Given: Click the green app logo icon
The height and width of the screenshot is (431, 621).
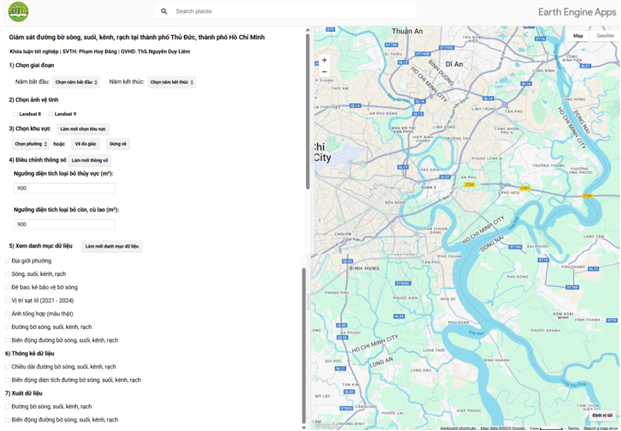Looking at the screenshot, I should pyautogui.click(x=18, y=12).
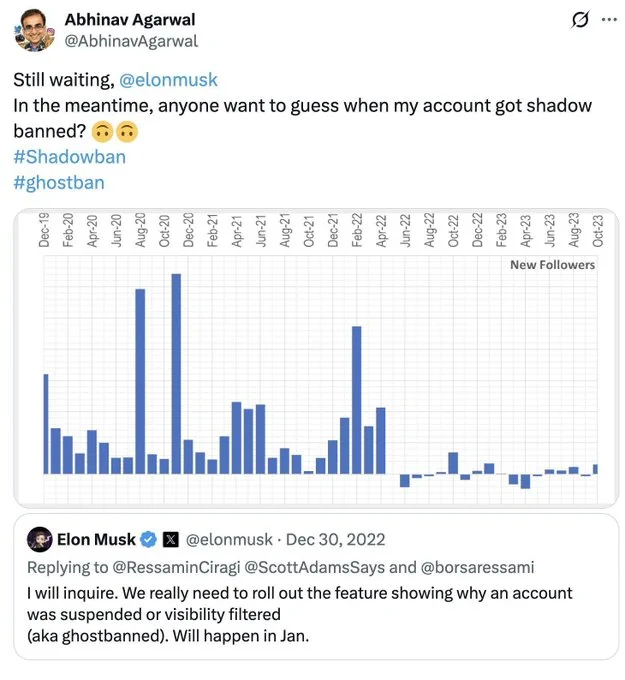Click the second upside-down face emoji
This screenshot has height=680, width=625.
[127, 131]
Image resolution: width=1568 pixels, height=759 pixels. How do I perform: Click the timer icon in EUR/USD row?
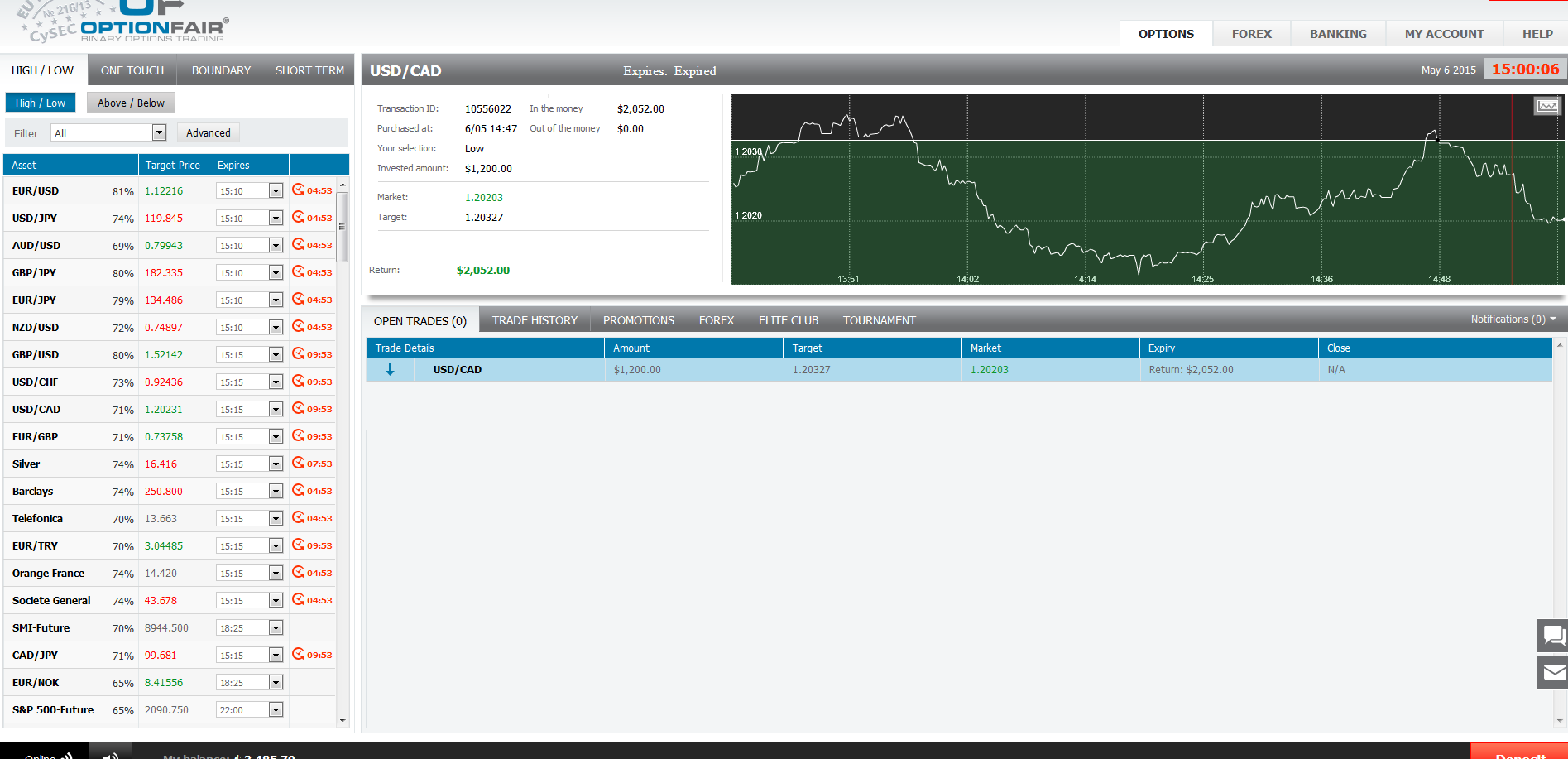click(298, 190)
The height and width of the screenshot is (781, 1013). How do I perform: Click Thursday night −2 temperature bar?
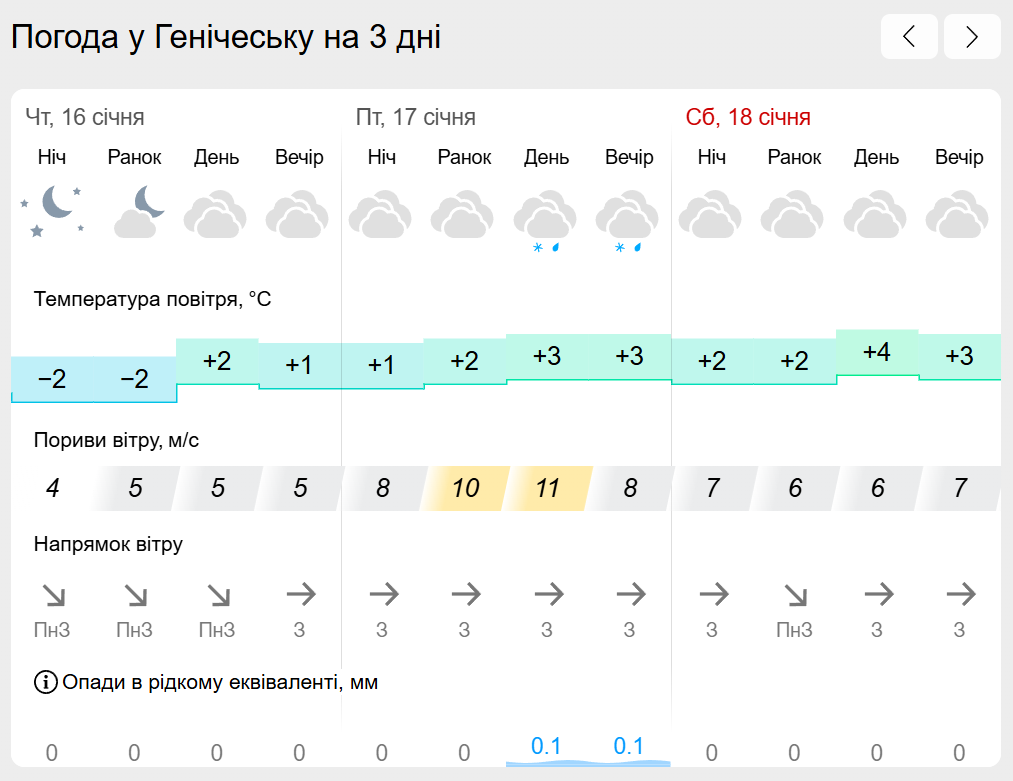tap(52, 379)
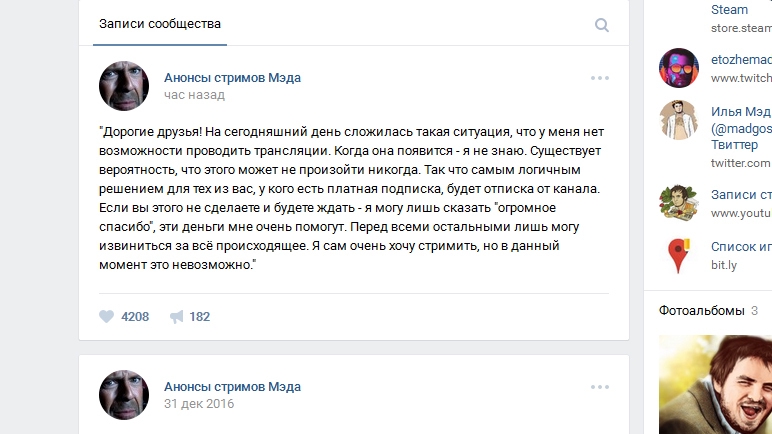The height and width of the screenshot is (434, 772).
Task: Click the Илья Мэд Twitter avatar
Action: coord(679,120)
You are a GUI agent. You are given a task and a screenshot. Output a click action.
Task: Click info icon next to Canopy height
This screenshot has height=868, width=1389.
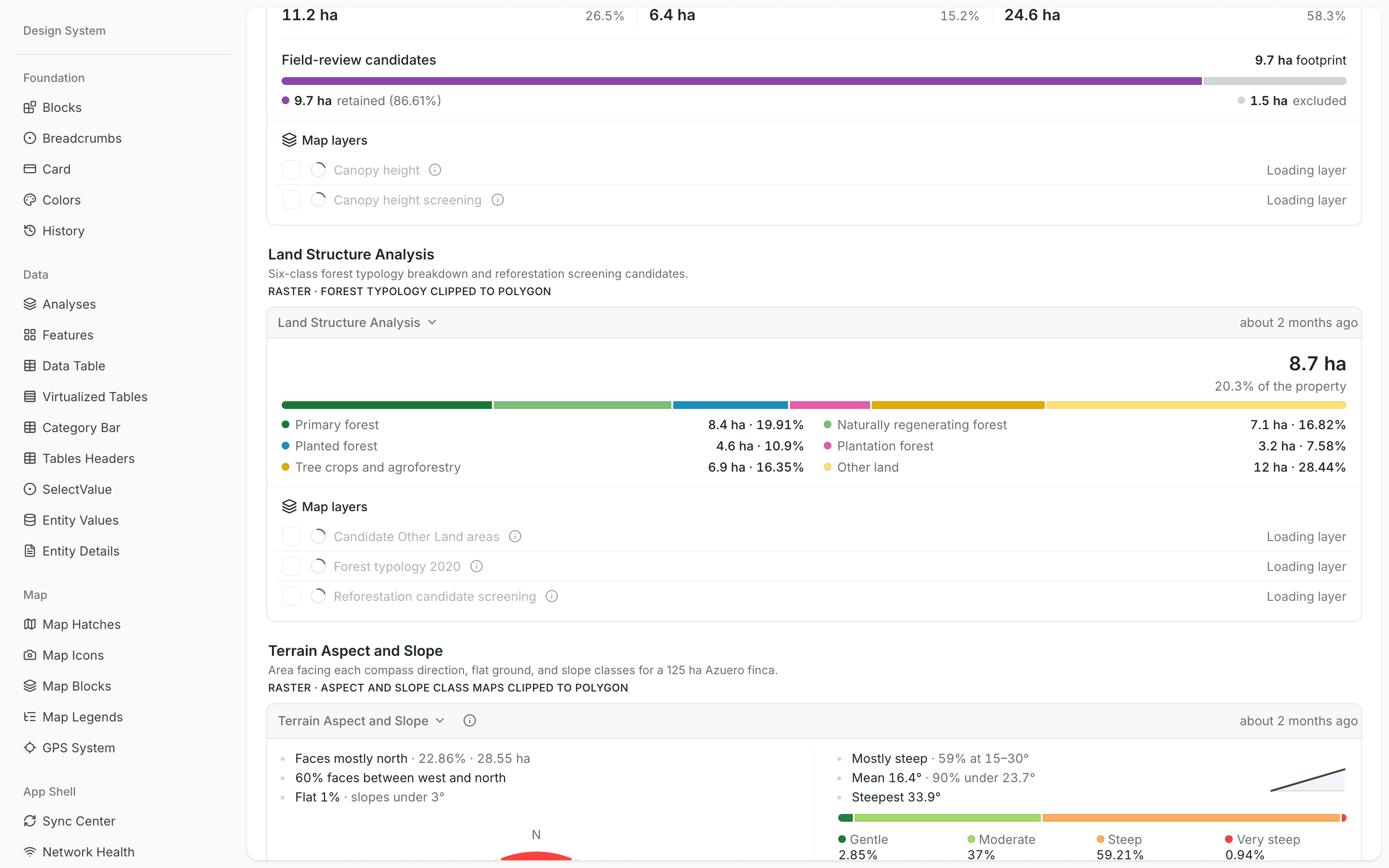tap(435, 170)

__Requirement__:
None of the images should be copied, but every entry must be given again exactly.

__Result below__:
Given: Click the green app logo icon
The height and width of the screenshot is (431, 621).
Looking at the screenshot, I should pyautogui.click(x=18, y=12).
Click the second upside-down face emoji
This screenshot has height=680, width=625.
[127, 131]
Image resolution: width=1568 pixels, height=759 pixels. How do I perform: Click the timer icon in EUR/USD row?
click(298, 190)
The height and width of the screenshot is (781, 1013). How do I perform: Click Thursday night −2 temperature bar?
tap(52, 379)
The height and width of the screenshot is (434, 772).
Task: Click the Илья Мэд Twitter avatar
Action: coord(679,120)
You are a GUI agent. You are given a task and a screenshot. Output a click action.
Task: Click info icon next to Canopy height
This screenshot has height=868, width=1389.
tap(435, 170)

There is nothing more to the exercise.